Open arms e l’impegno per i diritti e la vita

 

Il 7 gennaio l’ex Ministro degli Interni, Matteo Salvini, si è recato a Palermo per l’udienza preliminare del processo a suo carico, è accusato di sequestro di persona e di abuso di atti d’ufficio. Nell’agosto del 2019 vietò lo sbarco di 107 migranti che erano a bordo della nave di Open Arms, una organizzazione non governativa spagnola che ha come missione principale quella di salvare in mare le persone che intendono raggiungere l’Europa.

Una missione che, in attesa che sia fatta giustizia sulla vicenda, non si è mai fermata. A novembre la stessa Ong decide di rendere pubblico un video in cui arrivano strazianti le immagini di un soccorso in mare e ancor più forti arrivano i suoni: quello mesto e cupo delle onde nel buio della notte e quello disperato di una madre che cerca suo figlio tra quelle onde, un neonato di 6 mesi che morirà poco dopo. E’ su questi suoni che scende ancora il silenzio, assordante e distratto, di chi non vuole fare i conti con la questione migranti.

E arriviamo alle festività natalizie, quando l’egoismo, se c’è, è ancora più esposto. Chi scappa dai conflitti non porta con sé il calendario e chi salva vite umane lo fa anche nei giorni segnati in rosso. Nel mese di dicembre, secondo il report di Mediterranea Saving Humans, 1571 persone sono state tratte in salvo sulle nostre coste, ma nell’anno appena trascorso 417 vite sono finite in fondo al mare e 328 sono i corpi che quel mare ha restituito. E proprio la notte del 31 dicembre è arrivata la notizia del salvataggio in mare, ad opera della Open Arms, di 169 persone nelle acque del Mediterraneo. Tra questi 12 donne, di cui una in stato di gravidanza e 40 minori.

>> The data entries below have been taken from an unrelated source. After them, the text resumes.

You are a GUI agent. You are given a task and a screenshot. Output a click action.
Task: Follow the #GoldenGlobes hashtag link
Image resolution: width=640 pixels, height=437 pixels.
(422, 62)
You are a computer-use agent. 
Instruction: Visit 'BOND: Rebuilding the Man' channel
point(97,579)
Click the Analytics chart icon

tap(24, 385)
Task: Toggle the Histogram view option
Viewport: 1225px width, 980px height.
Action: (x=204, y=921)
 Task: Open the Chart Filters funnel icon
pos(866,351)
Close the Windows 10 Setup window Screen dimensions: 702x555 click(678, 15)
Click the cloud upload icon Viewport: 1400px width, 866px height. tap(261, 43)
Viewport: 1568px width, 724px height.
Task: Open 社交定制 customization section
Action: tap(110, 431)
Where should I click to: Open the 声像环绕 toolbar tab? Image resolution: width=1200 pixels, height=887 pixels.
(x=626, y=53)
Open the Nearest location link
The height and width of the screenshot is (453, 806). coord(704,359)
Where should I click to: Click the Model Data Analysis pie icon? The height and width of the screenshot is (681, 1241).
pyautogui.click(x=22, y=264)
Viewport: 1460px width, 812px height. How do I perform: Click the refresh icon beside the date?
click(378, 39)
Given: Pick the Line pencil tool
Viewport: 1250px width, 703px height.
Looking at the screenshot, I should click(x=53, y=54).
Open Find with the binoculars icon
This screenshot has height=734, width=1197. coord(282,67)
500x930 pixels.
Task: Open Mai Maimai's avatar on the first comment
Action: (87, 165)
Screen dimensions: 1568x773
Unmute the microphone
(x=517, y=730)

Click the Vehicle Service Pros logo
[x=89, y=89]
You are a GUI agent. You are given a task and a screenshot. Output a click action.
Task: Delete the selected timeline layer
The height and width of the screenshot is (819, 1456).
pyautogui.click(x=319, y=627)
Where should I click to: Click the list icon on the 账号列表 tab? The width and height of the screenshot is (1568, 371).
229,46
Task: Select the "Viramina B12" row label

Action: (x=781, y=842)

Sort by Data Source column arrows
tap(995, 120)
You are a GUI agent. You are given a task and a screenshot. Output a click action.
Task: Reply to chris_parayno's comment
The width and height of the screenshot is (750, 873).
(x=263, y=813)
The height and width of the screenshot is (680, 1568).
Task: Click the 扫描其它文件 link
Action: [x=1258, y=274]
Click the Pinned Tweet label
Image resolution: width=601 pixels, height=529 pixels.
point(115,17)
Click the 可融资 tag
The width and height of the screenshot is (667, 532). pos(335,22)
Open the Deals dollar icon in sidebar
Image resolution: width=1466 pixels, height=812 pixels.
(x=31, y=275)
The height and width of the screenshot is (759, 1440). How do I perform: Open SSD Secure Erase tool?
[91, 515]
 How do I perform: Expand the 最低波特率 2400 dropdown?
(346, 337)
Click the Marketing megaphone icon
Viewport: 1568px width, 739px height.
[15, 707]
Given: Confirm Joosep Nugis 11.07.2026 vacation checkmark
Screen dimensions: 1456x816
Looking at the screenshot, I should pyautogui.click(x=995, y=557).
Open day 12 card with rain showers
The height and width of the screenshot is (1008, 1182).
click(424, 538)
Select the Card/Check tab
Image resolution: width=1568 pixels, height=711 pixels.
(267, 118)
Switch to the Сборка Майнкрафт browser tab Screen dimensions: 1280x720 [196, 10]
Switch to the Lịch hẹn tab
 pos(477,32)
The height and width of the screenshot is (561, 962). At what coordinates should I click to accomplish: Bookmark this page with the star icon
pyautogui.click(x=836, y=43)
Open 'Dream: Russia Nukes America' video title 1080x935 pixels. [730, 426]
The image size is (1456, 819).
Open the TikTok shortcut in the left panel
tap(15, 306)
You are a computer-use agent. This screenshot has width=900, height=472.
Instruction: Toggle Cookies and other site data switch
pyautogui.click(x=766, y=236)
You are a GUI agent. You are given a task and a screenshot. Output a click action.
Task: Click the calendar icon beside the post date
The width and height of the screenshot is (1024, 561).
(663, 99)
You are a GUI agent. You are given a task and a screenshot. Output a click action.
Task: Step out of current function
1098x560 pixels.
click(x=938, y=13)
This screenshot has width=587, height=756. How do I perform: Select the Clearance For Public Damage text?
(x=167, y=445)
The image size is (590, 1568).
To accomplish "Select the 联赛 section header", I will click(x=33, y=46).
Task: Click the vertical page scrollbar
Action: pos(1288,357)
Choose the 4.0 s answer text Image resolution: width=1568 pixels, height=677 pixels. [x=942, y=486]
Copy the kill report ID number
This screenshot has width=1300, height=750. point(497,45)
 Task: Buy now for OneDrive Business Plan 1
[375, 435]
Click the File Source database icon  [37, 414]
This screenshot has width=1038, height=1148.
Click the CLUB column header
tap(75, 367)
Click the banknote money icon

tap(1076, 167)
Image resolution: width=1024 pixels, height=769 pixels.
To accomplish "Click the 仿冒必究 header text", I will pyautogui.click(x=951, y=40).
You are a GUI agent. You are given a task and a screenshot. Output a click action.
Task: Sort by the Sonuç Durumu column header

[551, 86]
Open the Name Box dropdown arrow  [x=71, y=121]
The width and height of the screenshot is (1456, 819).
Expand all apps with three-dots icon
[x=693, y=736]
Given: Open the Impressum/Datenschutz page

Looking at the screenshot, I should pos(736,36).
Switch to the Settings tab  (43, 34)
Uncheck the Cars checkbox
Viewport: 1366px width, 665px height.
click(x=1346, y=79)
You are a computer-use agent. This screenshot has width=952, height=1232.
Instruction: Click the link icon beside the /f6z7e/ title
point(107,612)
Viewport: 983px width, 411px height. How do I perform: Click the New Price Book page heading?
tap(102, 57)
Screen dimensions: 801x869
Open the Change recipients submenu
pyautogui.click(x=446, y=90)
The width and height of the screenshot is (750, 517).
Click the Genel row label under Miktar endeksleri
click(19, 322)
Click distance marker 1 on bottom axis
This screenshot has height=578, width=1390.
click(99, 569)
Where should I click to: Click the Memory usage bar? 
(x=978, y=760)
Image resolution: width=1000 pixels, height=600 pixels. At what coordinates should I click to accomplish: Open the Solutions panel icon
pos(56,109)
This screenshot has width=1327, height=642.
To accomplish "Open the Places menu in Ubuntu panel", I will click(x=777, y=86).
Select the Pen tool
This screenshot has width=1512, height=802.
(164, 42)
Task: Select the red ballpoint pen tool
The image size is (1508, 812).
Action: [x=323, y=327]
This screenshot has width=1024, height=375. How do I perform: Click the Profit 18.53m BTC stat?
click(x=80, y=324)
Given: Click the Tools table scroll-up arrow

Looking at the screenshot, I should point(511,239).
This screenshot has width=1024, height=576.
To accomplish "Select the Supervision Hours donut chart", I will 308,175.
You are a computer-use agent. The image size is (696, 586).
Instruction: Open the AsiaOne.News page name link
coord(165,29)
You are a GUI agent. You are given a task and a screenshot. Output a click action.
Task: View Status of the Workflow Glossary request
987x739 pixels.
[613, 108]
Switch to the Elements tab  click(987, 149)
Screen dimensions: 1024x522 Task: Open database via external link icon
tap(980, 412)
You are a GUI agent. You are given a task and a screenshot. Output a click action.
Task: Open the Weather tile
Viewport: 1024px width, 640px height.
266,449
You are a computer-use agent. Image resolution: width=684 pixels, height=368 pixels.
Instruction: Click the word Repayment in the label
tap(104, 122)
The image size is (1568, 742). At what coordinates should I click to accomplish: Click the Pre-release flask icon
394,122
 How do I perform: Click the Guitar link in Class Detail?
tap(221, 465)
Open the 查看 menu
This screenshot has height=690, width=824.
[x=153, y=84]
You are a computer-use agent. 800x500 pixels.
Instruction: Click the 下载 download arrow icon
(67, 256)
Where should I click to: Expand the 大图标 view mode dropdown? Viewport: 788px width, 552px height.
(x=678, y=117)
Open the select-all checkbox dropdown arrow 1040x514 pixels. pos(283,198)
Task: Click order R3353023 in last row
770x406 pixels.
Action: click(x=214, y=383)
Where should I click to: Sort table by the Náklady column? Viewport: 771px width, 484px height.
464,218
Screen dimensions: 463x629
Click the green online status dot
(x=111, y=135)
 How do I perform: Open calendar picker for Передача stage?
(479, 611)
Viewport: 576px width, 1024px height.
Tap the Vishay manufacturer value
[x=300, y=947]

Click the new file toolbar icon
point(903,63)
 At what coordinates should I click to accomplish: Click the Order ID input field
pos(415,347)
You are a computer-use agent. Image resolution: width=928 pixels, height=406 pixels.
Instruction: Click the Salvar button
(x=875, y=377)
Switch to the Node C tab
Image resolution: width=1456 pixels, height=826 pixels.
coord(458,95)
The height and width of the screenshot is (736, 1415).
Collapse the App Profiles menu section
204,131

Abbiamo seguito il recap di quella che è stata denominata: “Missione 79”. Il 23 dicembre la nave di Open Arms salpa dal porto di Barcellona insieme al personale di supporto di Emergency. Sulla imbarcazione sono presenti, oltre al capitano, anche due ufficiali, tre macchinisti, tre marinai, quattro soccorritori, un medico, un infermiere, un cuoco, due giornalisti, un coordinatore Sar, un mediatore culturale.

Il 27 dicembre, a causa del maltempo sono costretti a fermarsi a Siracusa e lì rimangono fino al 30 dicembre. Il 31 dicembre, alle 15.22, scrivono alle autorità competenti di aver ricevuto una segnalazione tramite Alarm Phone (un progetto che non effettua salvataggi ma fornisce un contatto di emergenza per le operazioni di soccorso) e decidono di uscire in mare. Intercettano una imbarcazione di legno che stava andando alla deriva. Era partita da Sabratha la mattina del 30 dicembre nonostante le preoccupanti condizioni meterologiche. Quando la disperazione è massima il coraggio diventa conseguenziale. Alle 17,45 iniziano le operazioni di soccorso dei 169 disperati che hanno provato a sfidare il mare. Alle 18,13 avviene il loro trasbordo sul battello gonfiabile a chiglia rigida.

 Alle 22,38 l’operazione viene conclusa in area Sar libica e l’ong scrive: “Festeggiamo il 2021 difendendo i diritti e la vita”. E’ la notte di Capodanno, per molti una notte di egoismo distratto, quello che accade in quel tratto di mare è sotto gli occhi di tutti, ma sono pochi a vederlo.

La missione 79 e open arms continuano senza sosta e senza calendario a salvare vite umane. Il 2 gennaio, in attesa di veder scritta la parola fine a tutto questo e di trovare giustizia nei tribunali, hanno recuperato altre 96 persone.